--- BEGIN Material provided ---

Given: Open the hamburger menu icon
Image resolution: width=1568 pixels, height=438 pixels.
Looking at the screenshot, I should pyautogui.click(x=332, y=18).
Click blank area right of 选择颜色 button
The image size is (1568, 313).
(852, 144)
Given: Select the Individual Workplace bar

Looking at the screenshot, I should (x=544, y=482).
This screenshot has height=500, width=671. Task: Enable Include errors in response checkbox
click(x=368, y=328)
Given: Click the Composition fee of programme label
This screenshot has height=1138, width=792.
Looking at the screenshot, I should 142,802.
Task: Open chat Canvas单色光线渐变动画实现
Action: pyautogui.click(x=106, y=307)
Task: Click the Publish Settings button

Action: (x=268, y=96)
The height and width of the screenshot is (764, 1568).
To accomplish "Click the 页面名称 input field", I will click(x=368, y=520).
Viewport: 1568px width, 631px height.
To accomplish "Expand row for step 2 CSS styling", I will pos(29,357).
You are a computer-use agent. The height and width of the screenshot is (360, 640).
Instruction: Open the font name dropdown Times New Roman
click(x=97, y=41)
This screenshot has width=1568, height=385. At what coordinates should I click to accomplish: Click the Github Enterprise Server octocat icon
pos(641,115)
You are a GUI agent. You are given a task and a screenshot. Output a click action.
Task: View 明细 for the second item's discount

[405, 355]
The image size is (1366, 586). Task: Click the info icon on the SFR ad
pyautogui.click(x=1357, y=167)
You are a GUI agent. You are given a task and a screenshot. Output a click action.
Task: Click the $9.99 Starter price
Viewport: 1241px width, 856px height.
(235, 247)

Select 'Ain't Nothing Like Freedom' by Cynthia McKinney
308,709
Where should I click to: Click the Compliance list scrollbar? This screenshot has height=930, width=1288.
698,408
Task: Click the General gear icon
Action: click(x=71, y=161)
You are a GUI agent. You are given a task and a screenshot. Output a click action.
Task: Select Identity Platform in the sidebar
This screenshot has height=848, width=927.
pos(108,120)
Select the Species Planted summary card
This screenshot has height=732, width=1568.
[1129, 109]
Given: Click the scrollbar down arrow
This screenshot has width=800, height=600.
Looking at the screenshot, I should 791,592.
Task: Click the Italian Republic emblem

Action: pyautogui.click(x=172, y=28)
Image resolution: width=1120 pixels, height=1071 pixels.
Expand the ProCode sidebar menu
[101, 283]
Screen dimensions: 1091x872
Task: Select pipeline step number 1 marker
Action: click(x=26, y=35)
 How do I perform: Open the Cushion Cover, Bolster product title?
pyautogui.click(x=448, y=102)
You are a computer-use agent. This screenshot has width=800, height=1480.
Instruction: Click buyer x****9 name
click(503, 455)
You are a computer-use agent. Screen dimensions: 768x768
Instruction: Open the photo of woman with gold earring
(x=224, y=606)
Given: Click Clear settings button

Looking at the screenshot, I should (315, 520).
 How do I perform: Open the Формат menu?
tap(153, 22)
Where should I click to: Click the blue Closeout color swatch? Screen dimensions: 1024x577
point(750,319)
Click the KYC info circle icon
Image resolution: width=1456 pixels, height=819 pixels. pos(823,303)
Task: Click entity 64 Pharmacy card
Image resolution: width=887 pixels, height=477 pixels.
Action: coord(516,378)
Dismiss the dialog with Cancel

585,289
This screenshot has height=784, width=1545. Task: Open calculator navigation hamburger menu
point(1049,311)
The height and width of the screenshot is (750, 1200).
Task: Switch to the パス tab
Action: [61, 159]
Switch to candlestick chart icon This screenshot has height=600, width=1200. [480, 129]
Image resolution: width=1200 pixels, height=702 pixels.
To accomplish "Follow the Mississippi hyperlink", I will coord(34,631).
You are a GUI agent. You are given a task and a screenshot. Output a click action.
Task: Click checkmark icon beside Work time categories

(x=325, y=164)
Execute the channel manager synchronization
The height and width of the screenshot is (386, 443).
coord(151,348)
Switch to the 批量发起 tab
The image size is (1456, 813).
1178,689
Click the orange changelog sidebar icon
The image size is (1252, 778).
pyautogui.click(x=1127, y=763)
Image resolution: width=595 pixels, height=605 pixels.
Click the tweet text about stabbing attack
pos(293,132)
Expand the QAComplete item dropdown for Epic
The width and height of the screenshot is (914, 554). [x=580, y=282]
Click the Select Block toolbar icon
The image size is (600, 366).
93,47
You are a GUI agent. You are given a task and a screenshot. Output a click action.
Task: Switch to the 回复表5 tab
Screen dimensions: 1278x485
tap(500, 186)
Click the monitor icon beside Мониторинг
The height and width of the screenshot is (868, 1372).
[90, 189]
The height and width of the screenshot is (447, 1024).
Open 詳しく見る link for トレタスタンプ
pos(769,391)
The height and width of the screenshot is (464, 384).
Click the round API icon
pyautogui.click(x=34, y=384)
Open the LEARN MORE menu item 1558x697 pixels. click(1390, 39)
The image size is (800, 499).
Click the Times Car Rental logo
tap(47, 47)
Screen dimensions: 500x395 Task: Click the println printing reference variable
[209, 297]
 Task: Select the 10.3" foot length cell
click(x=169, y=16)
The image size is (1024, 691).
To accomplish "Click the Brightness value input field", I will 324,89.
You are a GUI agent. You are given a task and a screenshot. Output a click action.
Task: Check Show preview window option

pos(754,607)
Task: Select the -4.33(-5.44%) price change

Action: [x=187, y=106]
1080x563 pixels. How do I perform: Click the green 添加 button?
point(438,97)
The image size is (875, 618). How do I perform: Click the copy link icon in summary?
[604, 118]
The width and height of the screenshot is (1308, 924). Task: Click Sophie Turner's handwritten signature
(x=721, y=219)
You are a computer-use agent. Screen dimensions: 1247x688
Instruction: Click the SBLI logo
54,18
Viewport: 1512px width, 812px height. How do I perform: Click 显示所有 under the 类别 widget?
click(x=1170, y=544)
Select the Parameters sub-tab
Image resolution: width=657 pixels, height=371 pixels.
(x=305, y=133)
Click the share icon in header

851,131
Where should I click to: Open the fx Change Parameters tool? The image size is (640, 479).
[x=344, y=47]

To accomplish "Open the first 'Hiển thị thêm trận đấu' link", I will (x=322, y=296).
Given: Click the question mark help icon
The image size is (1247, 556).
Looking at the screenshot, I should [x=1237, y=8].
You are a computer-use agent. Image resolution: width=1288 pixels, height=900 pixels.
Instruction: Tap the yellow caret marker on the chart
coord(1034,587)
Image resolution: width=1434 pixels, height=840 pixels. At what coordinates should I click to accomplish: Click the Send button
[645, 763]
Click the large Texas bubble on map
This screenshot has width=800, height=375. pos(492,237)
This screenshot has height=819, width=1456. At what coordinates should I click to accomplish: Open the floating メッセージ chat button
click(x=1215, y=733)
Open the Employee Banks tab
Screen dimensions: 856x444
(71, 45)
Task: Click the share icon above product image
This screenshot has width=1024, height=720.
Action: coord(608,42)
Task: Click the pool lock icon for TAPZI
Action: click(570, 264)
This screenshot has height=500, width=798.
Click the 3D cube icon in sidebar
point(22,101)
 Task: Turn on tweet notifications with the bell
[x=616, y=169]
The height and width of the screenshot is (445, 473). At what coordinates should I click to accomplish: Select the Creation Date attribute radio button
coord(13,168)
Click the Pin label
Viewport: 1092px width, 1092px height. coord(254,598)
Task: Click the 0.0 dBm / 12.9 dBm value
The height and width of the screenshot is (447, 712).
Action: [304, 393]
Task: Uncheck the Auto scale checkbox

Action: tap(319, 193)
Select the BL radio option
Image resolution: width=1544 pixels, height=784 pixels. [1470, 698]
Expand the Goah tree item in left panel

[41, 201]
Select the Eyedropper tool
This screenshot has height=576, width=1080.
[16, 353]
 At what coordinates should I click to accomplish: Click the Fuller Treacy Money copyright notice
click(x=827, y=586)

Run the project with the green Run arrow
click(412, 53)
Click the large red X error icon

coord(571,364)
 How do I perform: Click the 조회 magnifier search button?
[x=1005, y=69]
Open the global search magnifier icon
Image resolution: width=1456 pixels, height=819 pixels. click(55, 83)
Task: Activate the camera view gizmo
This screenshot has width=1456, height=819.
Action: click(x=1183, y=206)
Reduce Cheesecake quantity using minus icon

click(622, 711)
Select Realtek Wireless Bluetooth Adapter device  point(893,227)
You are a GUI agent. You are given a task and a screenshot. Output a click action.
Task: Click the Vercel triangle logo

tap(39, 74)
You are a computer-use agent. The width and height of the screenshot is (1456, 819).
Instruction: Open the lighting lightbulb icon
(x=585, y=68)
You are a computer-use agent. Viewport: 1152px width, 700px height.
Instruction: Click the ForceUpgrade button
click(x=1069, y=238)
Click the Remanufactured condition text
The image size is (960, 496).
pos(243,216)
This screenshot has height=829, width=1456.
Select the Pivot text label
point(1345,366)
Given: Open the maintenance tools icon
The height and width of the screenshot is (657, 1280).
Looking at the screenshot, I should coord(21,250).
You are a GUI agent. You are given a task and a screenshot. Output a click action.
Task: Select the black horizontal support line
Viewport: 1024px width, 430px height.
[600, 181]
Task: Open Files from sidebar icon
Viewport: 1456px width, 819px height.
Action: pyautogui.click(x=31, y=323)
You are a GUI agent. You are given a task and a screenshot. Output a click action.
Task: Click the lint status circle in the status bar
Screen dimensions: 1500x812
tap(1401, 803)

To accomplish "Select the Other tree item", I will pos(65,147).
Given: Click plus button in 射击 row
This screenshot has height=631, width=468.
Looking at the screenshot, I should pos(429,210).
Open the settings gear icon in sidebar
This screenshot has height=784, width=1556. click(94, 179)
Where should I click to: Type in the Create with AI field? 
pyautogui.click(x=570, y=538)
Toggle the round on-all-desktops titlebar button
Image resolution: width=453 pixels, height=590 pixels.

--- END Material provided ---

__Exercise__
Print the lines of the material from the line containing "Click the Pin label" through the line containing "Action: tap(319, 193)", both included, exactly as they appear.

__Solution__
Click the Pin label
Viewport: 1092px width, 1092px height. coord(254,598)
Task: Click the 0.0 dBm / 12.9 dBm value
The height and width of the screenshot is (447, 712).
Action: [304, 393]
Task: Uncheck the Auto scale checkbox

Action: tap(319, 193)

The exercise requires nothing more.